Stated problem 1:
Retype from the article on spec-driven development versus Waterfall the part that opens with the words containing "Waterfall was designed" and closes with "to those constraints.".
Stated problem 2:
According to the article on spec-driven development versus Waterfall, in what year was Waterfall designed?
BEGIN Excerpt
Spec-Driven Development Is Not Waterfall

Spec-driven development uses upfront documentation to drive implementation. That looks, on the surface, like Waterfall. It isn’t. The difference comes down to four behaviors, which are observable, not philosophical.

The Short Answer

Waterfall treats documents as gates: write, approve, freeze, hand off, build against. Spec-driven development treats documents as a working tool: written and rewritten alongside the code, never frozen, owned by the people doing the work. The artifacts can look identical. The behavior around them is not.

Why They Look Alike but Behave Differently

Waterfall was designed in 1970 for a world where the implementation bottleneck was human developer time, handoffs between specialized teams were expensive, and changing a document late in the cycle meant rework that could blow up a project. Freezing the spec was a rational response to those constraints.

Spec-driven development was designed for a world where AI does much of the implementation, change is cheap, and the bottleneck has shifted to clarity of intent. Same artifact, a written spec. Different process. Practices that would have been reckless in 1970, rewriting the spec at 2 PM and shipping by 4 PM, are now the default.
END Excerpt
BEGIN Supplied material
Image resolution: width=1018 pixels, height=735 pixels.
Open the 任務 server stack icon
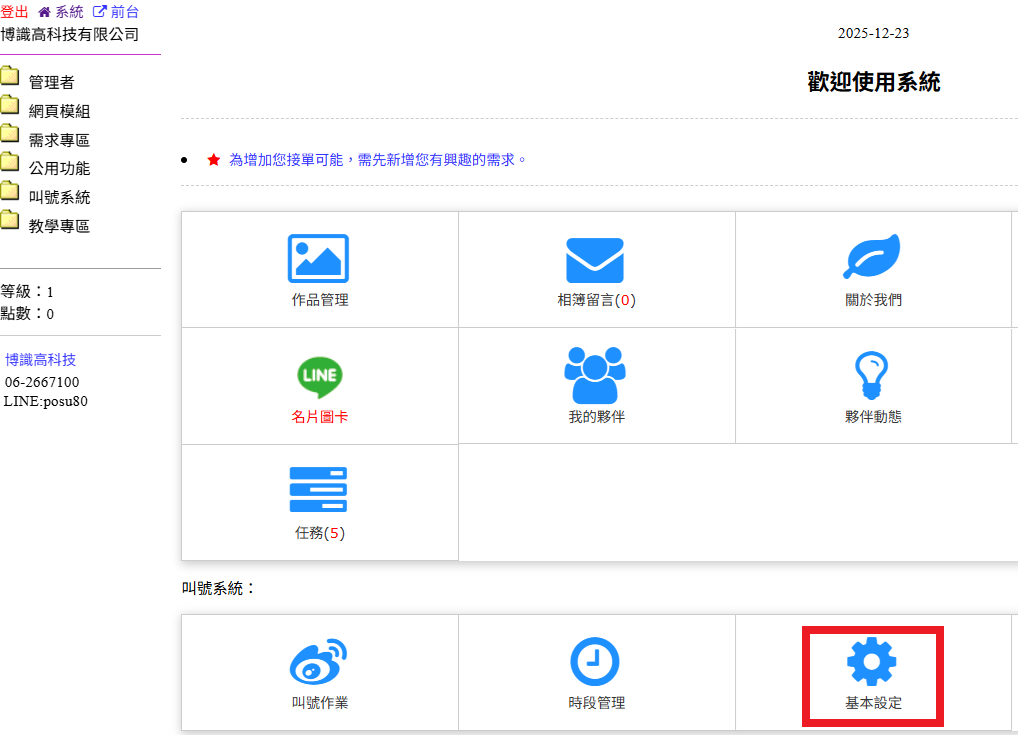319,491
END Supplied material
Exercise solution 1:
Waterfall was designed in 1970 for a world where the implementation bottleneck was human developer time, handoffs between specialized teams were expensive, and changing a document late in the cycle meant rework that could blow up a project. Freezing the spec was a rational response to those constraints.

Exercise solution 2:
1970